Daily Mail

So much for a bad year... BA owner’s £871m profit

- By Victoria Ibitoye City Correspond­ent

IT has been hit by strikes, scrapped free food for shorthaul economy flights and its IT system collapsed wrecking thousands of holidays.

But British Airways has helped its parent company IAG to an £871million profit for the first six months of this year.

That figure was up 37 per cent on the year before thanks to lower fuel costs and strong trading over the holiday season.

But BA admitted it was still processing some of the compensati­on claims it received following the power failure that left thousands of passengers stranded. It said some customers will have to wait longer to get their money back because their cases are ‘more complicate­d than others’.

Around 75,000 passengers were grounded over the May bank holiday weekend when the airline’s computer system failed.

BA, which has launched an investigat­ion into the fiasco, said the meltdown was caused by an engineer who disconnect­ed the power supply.

The failure, which saw 726 flights cancelled, was initially believed to cost the airline at least £80million, but BA yesterday said the cost of payments will not exceed £58million.

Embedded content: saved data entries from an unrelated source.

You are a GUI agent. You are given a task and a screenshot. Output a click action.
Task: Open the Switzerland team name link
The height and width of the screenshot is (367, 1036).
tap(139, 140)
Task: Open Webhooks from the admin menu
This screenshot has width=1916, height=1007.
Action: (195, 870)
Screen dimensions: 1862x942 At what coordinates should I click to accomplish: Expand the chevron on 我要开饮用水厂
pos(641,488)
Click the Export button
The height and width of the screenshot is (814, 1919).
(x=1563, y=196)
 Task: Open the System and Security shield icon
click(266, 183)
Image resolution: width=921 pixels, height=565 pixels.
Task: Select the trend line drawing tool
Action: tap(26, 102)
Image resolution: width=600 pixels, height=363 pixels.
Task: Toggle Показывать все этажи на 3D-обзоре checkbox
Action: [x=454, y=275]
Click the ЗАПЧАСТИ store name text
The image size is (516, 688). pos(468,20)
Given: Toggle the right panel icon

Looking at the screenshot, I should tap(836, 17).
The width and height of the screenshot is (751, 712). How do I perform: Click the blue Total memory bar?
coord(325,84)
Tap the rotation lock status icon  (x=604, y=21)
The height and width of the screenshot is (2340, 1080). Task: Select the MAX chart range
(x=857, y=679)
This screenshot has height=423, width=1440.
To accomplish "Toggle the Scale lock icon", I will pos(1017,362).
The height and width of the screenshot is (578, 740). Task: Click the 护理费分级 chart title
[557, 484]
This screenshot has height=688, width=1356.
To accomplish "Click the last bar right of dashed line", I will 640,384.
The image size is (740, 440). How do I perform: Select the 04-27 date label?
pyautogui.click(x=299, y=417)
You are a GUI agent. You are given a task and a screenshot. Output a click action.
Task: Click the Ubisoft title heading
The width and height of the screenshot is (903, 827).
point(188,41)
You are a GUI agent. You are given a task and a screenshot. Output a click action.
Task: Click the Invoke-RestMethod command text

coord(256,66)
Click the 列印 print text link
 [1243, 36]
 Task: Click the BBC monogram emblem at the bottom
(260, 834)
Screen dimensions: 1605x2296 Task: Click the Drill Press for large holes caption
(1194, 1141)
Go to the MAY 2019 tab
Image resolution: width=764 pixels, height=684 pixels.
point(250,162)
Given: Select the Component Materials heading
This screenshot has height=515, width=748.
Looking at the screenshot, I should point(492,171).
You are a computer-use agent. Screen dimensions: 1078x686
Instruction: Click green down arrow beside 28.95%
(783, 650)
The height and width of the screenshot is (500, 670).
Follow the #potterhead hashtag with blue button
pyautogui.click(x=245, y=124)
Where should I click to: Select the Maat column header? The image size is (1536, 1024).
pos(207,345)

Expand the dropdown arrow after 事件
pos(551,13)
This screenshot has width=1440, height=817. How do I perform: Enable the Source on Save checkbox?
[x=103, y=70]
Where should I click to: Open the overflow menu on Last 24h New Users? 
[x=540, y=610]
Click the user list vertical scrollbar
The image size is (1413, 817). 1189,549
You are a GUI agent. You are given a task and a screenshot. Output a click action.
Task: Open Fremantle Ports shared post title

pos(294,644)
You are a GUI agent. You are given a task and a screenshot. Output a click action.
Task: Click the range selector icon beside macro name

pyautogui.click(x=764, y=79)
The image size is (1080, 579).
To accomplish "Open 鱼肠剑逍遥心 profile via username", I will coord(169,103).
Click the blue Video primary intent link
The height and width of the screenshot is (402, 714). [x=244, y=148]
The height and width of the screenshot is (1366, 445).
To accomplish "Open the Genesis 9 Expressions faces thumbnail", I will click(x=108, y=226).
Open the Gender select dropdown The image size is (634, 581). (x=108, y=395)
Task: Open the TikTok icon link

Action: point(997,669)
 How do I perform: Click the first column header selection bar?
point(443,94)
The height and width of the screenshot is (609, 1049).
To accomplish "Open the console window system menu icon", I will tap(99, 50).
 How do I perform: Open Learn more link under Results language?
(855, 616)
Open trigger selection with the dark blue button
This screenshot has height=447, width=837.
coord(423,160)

Willie Walsh, chief executive of IAG – which owns BA – said the ‘vast majority’ of claims had been settled, but declined to say how many of the 75,000 affected are still left empty-handed.

He said: ‘We are doing everything we can to make good [on] the disruption that the customers experience­d, but it was an isolated event.’

Passenger numbers were relatively unaffected by the IT incident, with the airline group – which includes Aer Lingus and Spanish airlines Vueling and Iberia – up 4.6 per cent on the year before.